__Work to be completed__.
Reproduce every line of the listing below without changing anything.

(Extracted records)
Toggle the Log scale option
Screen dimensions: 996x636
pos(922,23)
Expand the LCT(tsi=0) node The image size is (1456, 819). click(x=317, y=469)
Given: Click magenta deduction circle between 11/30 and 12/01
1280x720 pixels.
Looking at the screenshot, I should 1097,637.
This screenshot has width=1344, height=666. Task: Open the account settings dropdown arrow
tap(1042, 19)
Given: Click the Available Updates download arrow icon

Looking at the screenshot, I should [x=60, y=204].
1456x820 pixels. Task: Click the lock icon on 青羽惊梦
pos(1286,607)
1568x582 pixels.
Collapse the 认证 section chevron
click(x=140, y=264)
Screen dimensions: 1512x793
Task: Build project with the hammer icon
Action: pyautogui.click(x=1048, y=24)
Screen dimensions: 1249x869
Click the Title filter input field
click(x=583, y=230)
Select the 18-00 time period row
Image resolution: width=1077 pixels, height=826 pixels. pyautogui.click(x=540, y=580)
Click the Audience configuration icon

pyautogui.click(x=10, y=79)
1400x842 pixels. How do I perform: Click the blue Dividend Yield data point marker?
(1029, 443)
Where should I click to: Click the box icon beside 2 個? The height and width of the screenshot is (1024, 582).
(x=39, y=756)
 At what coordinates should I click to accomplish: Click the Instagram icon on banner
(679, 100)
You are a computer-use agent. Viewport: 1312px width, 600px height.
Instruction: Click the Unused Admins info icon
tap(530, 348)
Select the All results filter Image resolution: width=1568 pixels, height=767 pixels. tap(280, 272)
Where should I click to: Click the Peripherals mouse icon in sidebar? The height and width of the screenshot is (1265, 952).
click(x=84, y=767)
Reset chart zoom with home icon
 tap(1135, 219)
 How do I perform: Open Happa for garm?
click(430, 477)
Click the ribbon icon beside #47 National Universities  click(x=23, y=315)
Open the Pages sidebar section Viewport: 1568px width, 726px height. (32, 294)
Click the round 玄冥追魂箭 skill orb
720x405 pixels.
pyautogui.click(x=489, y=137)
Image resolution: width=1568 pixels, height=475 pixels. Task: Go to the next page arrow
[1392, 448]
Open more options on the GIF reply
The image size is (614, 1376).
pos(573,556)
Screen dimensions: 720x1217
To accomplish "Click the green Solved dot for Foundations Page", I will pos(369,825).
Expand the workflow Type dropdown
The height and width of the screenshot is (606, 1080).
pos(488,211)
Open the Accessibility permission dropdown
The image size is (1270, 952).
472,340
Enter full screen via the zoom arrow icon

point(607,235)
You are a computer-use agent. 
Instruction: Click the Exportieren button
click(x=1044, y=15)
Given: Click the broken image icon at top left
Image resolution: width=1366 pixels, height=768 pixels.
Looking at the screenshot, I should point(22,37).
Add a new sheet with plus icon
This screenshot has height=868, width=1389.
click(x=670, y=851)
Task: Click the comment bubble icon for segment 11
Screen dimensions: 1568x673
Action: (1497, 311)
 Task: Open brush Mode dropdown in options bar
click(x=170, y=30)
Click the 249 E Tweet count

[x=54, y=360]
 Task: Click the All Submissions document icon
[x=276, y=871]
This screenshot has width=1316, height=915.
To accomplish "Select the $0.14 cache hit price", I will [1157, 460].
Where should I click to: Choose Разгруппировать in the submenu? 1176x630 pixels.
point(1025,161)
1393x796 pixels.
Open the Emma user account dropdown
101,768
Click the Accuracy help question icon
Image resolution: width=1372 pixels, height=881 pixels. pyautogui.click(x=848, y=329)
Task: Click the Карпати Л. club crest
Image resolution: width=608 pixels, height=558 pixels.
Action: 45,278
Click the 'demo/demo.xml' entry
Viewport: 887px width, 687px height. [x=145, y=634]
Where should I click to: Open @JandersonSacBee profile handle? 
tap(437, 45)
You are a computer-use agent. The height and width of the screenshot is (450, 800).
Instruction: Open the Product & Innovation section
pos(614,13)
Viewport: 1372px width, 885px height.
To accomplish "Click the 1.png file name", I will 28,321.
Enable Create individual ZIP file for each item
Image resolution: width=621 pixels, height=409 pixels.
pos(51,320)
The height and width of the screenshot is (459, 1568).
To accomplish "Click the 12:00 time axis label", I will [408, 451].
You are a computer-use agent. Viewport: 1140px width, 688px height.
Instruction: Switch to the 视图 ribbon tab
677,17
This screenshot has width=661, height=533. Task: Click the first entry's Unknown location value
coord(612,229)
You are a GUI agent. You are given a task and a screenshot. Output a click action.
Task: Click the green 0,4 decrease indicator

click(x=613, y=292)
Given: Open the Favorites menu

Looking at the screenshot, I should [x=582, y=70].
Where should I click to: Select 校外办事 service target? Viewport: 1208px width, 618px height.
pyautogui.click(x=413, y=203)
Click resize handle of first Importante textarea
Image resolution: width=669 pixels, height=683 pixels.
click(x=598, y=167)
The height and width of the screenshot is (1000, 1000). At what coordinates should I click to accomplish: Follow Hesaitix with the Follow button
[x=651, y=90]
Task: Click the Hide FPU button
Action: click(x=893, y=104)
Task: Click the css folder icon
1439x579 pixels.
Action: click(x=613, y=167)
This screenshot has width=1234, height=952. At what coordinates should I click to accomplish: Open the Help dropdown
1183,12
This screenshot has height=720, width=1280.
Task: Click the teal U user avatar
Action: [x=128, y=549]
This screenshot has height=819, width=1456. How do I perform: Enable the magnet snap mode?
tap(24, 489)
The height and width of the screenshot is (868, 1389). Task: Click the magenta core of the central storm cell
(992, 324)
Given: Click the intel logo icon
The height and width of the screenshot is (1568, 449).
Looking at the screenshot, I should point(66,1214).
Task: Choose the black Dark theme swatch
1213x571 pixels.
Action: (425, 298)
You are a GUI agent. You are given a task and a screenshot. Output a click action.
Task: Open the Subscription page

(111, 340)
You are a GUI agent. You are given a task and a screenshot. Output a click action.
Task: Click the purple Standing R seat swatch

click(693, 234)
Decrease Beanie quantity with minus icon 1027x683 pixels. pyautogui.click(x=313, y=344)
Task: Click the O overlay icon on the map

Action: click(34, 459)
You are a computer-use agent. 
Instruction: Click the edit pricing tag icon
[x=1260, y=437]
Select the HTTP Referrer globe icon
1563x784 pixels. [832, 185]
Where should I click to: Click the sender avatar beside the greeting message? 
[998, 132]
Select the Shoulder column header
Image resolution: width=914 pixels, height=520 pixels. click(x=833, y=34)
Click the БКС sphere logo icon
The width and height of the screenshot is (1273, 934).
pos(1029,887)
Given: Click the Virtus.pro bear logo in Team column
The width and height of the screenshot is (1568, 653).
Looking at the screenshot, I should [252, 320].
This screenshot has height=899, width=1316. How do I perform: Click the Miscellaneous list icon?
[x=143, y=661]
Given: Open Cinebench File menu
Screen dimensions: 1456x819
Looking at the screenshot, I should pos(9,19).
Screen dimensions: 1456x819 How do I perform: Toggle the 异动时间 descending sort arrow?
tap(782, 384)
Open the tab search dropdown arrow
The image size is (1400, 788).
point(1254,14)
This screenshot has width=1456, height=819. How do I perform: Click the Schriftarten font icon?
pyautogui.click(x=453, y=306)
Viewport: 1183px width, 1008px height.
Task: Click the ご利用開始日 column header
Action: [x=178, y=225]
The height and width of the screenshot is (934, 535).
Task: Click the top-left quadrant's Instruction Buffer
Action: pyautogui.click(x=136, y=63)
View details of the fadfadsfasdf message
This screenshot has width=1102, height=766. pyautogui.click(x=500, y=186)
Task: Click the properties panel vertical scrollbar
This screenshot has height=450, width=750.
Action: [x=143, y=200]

__Exercise response__.
Toggle the Log scale option
Screen dimensions: 996x636
pos(922,23)
Expand the LCT(tsi=0) node The image size is (1456, 819). click(x=317, y=469)
Given: Click magenta deduction circle between 11/30 and 12/01
1280x720 pixels.
Looking at the screenshot, I should 1097,637.
This screenshot has width=1344, height=666. Task: Open the account settings dropdown arrow
tap(1042, 19)
Given: Click the Available Updates download arrow icon

Looking at the screenshot, I should [x=60, y=204].
1456x820 pixels. Task: Click the lock icon on 青羽惊梦
pos(1286,607)
1568x582 pixels.
Collapse the 认证 section chevron
click(x=140, y=264)
Screen dimensions: 1512x793
Task: Build project with the hammer icon
Action: pyautogui.click(x=1048, y=24)
Screen dimensions: 1249x869
Click the Title filter input field
click(x=583, y=230)
Select the 18-00 time period row
Image resolution: width=1077 pixels, height=826 pixels. pyautogui.click(x=540, y=580)
Click the Audience configuration icon

pyautogui.click(x=10, y=79)
1400x842 pixels. How do I perform: Click the blue Dividend Yield data point marker?
(1029, 443)
Where should I click to: Click the box icon beside 2 個? The height and width of the screenshot is (1024, 582).
(x=39, y=756)
 At what coordinates should I click to accomplish: Click the Instagram icon on banner
(679, 100)
You are a computer-use agent. Viewport: 1312px width, 600px height.
Instruction: Click the Unused Admins info icon
tap(530, 348)
Select the All results filter Image resolution: width=1568 pixels, height=767 pixels. tap(280, 272)
Where should I click to: Click the Peripherals mouse icon in sidebar? The height and width of the screenshot is (1265, 952).
click(x=84, y=767)
Reset chart zoom with home icon
 tap(1135, 219)
 How do I perform: Open Happa for garm?
click(430, 477)
Click the ribbon icon beside #47 National Universities  click(x=23, y=315)
Open the Pages sidebar section Viewport: 1568px width, 726px height. (32, 294)
Click the round 玄冥追魂箭 skill orb
720x405 pixels.
pyautogui.click(x=489, y=137)
Image resolution: width=1568 pixels, height=475 pixels. Task: Go to the next page arrow
[1392, 448]
Open more options on the GIF reply
The image size is (614, 1376).
pos(573,556)
Screen dimensions: 720x1217
To accomplish "Click the green Solved dot for Foundations Page", I will pos(369,825).
Expand the workflow Type dropdown
The height and width of the screenshot is (606, 1080).
pos(488,211)
Open the Accessibility permission dropdown
The image size is (1270, 952).
472,340
Enter full screen via the zoom arrow icon

point(607,235)
You are a computer-use agent. 
Instruction: Click the Exportieren button
click(x=1044, y=15)
Given: Click the broken image icon at top left
Image resolution: width=1366 pixels, height=768 pixels.
Looking at the screenshot, I should point(22,37).
Add a new sheet with plus icon
This screenshot has height=868, width=1389.
click(x=670, y=851)
Task: Click the comment bubble icon for segment 11
Screen dimensions: 1568x673
Action: (1497, 311)
 Task: Open brush Mode dropdown in options bar
click(x=170, y=30)
Click the 249 E Tweet count

[x=54, y=360]
 Task: Click the All Submissions document icon
[x=276, y=871]
This screenshot has width=1316, height=915.
To accomplish "Select the $0.14 cache hit price", I will [1157, 460].
Where should I click to: Choose Разгруппировать in the submenu? 1176x630 pixels.
point(1025,161)
1393x796 pixels.
Open the Emma user account dropdown
101,768
Click the Accuracy help question icon
Image resolution: width=1372 pixels, height=881 pixels. pyautogui.click(x=848, y=329)
Task: Click the Карпати Л. club crest
Image resolution: width=608 pixels, height=558 pixels.
Action: 45,278
Click the 'demo/demo.xml' entry
Viewport: 887px width, 687px height. [x=145, y=634]
Where should I click to: Open @JandersonSacBee profile handle? 
tap(437, 45)
You are a computer-use agent. The height and width of the screenshot is (450, 800).
Instruction: Open the Product & Innovation section
pos(614,13)
Viewport: 1372px width, 885px height.
To accomplish "Click the 1.png file name", I will 28,321.
Enable Create individual ZIP file for each item
Image resolution: width=621 pixels, height=409 pixels.
pos(51,320)
The height and width of the screenshot is (459, 1568).
To accomplish "Click the 12:00 time axis label", I will [408, 451].
You are a computer-use agent. Viewport: 1140px width, 688px height.
Instruction: Switch to the 视图 ribbon tab
677,17
This screenshot has width=661, height=533. Task: Click the first entry's Unknown location value
coord(612,229)
You are a GUI agent. You are given a task and a screenshot. Output a click action.
Task: Click the green 0,4 decrease indicator

click(x=613, y=292)
Given: Open the Favorites menu

Looking at the screenshot, I should [x=582, y=70].
Where should I click to: Select 校外办事 service target? Viewport: 1208px width, 618px height.
pyautogui.click(x=413, y=203)
Click resize handle of first Importante textarea
Image resolution: width=669 pixels, height=683 pixels.
click(x=598, y=167)
The height and width of the screenshot is (1000, 1000). At what coordinates should I click to accomplish: Follow Hesaitix with the Follow button
[x=651, y=90]
Task: Click the Hide FPU button
Action: click(x=893, y=104)
Task: Click the css folder icon
1439x579 pixels.
Action: click(x=613, y=167)
This screenshot has width=1234, height=952. At what coordinates should I click to accomplish: Open the Help dropdown
1183,12
This screenshot has height=720, width=1280.
Task: Click the teal U user avatar
Action: [x=128, y=549]
This screenshot has height=819, width=1456. How do I perform: Enable the magnet snap mode?
tap(24, 489)
The height and width of the screenshot is (868, 1389). Task: Click the magenta core of the central storm cell
(992, 324)
Given: Click the intel logo icon
The height and width of the screenshot is (1568, 449).
Looking at the screenshot, I should point(66,1214).
Task: Choose the black Dark theme swatch
1213x571 pixels.
Action: (425, 298)
You are a GUI agent. You are given a task and a screenshot. Output a click action.
Task: Open the Subscription page

(111, 340)
You are a GUI agent. You are given a task and a screenshot. Output a click action.
Task: Click the purple Standing R seat swatch

click(693, 234)
Decrease Beanie quantity with minus icon 1027x683 pixels. pyautogui.click(x=313, y=344)
Task: Click the O overlay icon on the map

Action: click(34, 459)
You are a computer-use agent. 
Instruction: Click the edit pricing tag icon
[x=1260, y=437]
Select the HTTP Referrer globe icon
1563x784 pixels. [832, 185]
Where should I click to: Click the sender avatar beside the greeting message? 
[998, 132]
Select the Shoulder column header
Image resolution: width=914 pixels, height=520 pixels. click(x=833, y=34)
Click the БКС sphere logo icon
The width and height of the screenshot is (1273, 934).
pos(1029,887)
Given: Click the Virtus.pro bear logo in Team column
The width and height of the screenshot is (1568, 653).
Looking at the screenshot, I should [252, 320].
This screenshot has height=899, width=1316. How do I perform: Click the Miscellaneous list icon?
[x=143, y=661]
Given: Open Cinebench File menu
Screen dimensions: 1456x819
Looking at the screenshot, I should pos(9,19).
Screen dimensions: 1456x819 How do I perform: Toggle the 异动时间 descending sort arrow?
tap(782, 384)
Open the tab search dropdown arrow
The image size is (1400, 788).
point(1254,14)
This screenshot has width=1456, height=819. How do I perform: Click the Schriftarten font icon?
pyautogui.click(x=453, y=306)
Viewport: 1183px width, 1008px height.
Task: Click the ご利用開始日 column header
Action: [x=178, y=225]
The height and width of the screenshot is (934, 535).
Task: Click the top-left quadrant's Instruction Buffer
Action: pyautogui.click(x=136, y=63)
View details of the fadfadsfasdf message
This screenshot has width=1102, height=766. pyautogui.click(x=500, y=186)
Task: Click the properties panel vertical scrollbar
This screenshot has height=450, width=750.
Action: [x=143, y=200]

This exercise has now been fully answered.